### Excerto
________

Nós estamos há um ano a gostar de ser
enganados pelos actuais governantes. Garantem que é possível safarmo-nos assim,
com um regoverno cheio de reversões e falho de reformas.
João Miguel Tavares
O Presidente da República
ficou desgostoso por os portugueses terem elegido “geringonça” como palavra do ano. Ele
teria optado por “descrispação”. É uma escolha surpreendente de Marcelo, desde
logo porque a palavra não existe. Porto Editora, Houaiss, Aurélio, Academia –
nenhum dicionário cá de casa a reconhece. Mas o que em Cavaco seria ignorância,
em Marcelo é imaginação, e “descrispação” está em linha com a bonita mensagem
que nos deixou na passagem do ano, quando elogiou o “clima menos tenso, menos
dividido, menos negativo cá dentro e uma imagem mais confiável lá fora”.

________

### Secção de dados
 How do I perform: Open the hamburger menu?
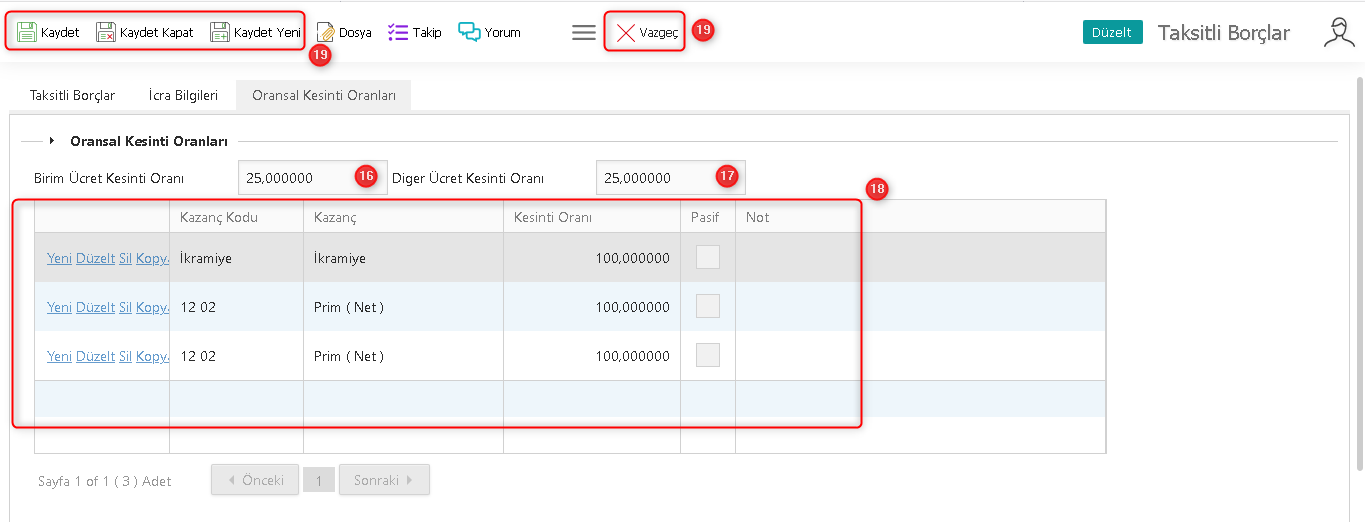pyautogui.click(x=584, y=33)

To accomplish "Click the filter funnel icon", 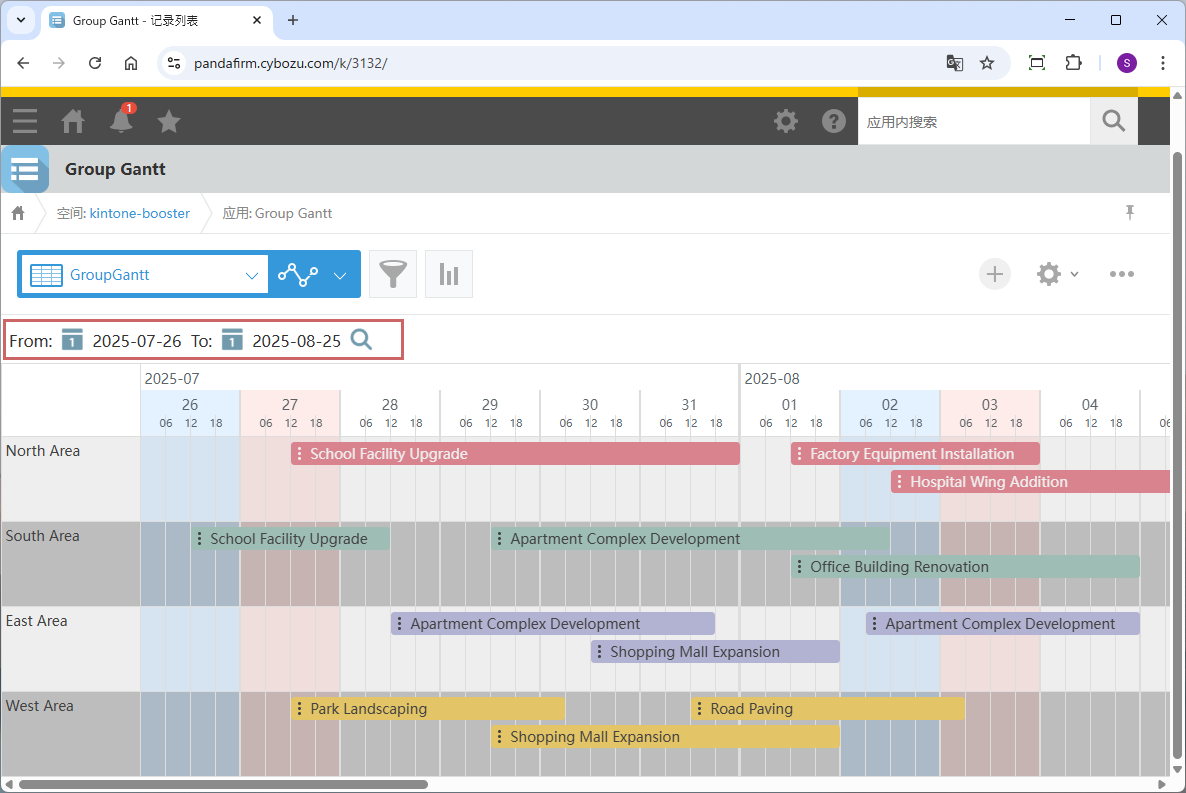I will pyautogui.click(x=393, y=274).
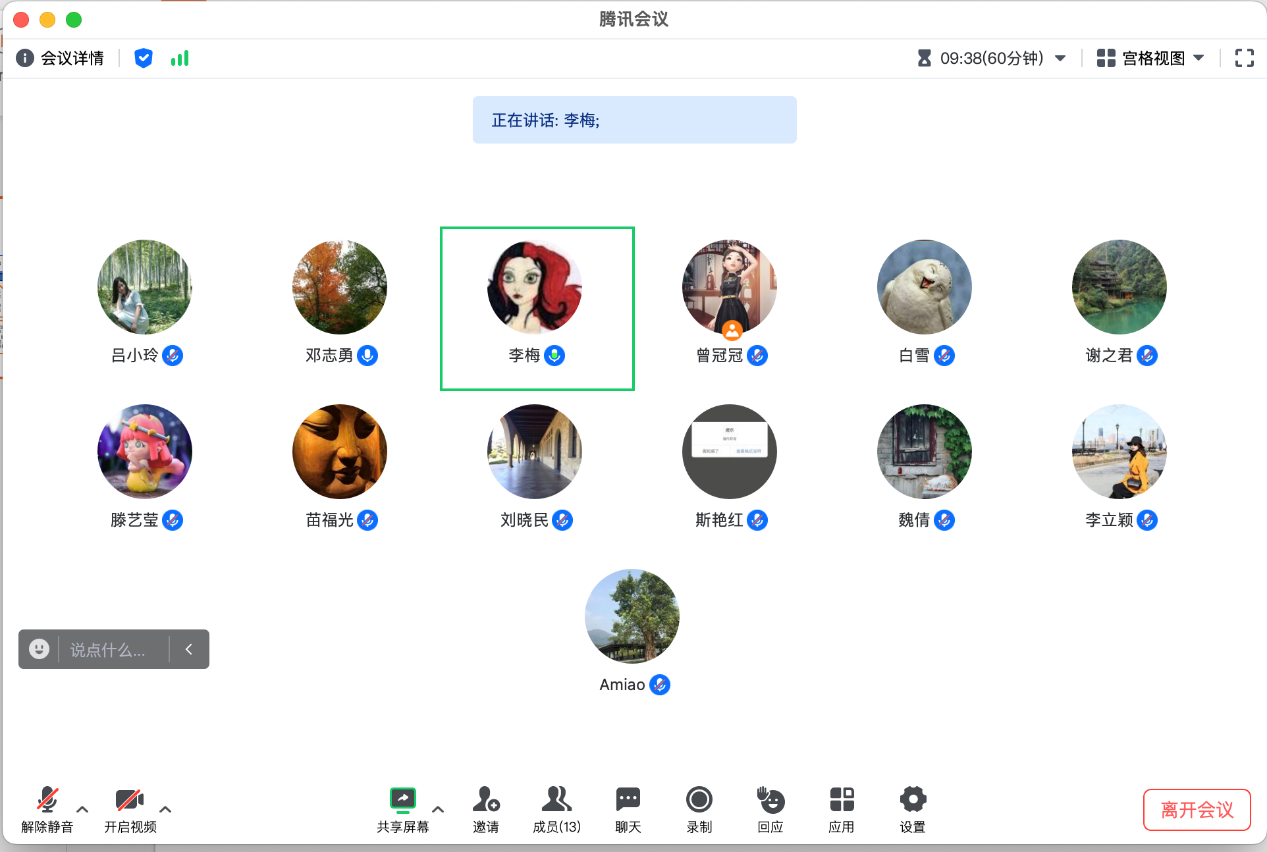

________

### Tarefa 1
No excerto sobre a palavra do ano, volte a escrever o trecho que vai de "Nós estamos há" até "falho de reformas.", substituindo "governantes" por "dirigentes".
### Tarefa 2
Responda às seguintes perguntas com base no excerto sobre a palavra do ano.
(a) Que palavra os portugueses elegeram como palavra do ano?
(b) Que dicionários são referidos como não reconhecendo "descrispação"?
(c) O que elogiou Marcelo na mensagem da passagem do ano?

### Resposta esperada 1
Nós estamos há um ano a gostar de ser
enganados pelos actuais dirigentes. Garantem que é possível safarmo-nos assim,
com um regoverno cheio de reversões e falho de reformas.

### Resposta esperada 2
(a) "Geringonça".
(b) Porto Editora, Houaiss, Aurélio e Academia.
(c) O "clima menos tenso, menos dividido, menos negativo cá dentro e uma imagem mais confiável lá fora".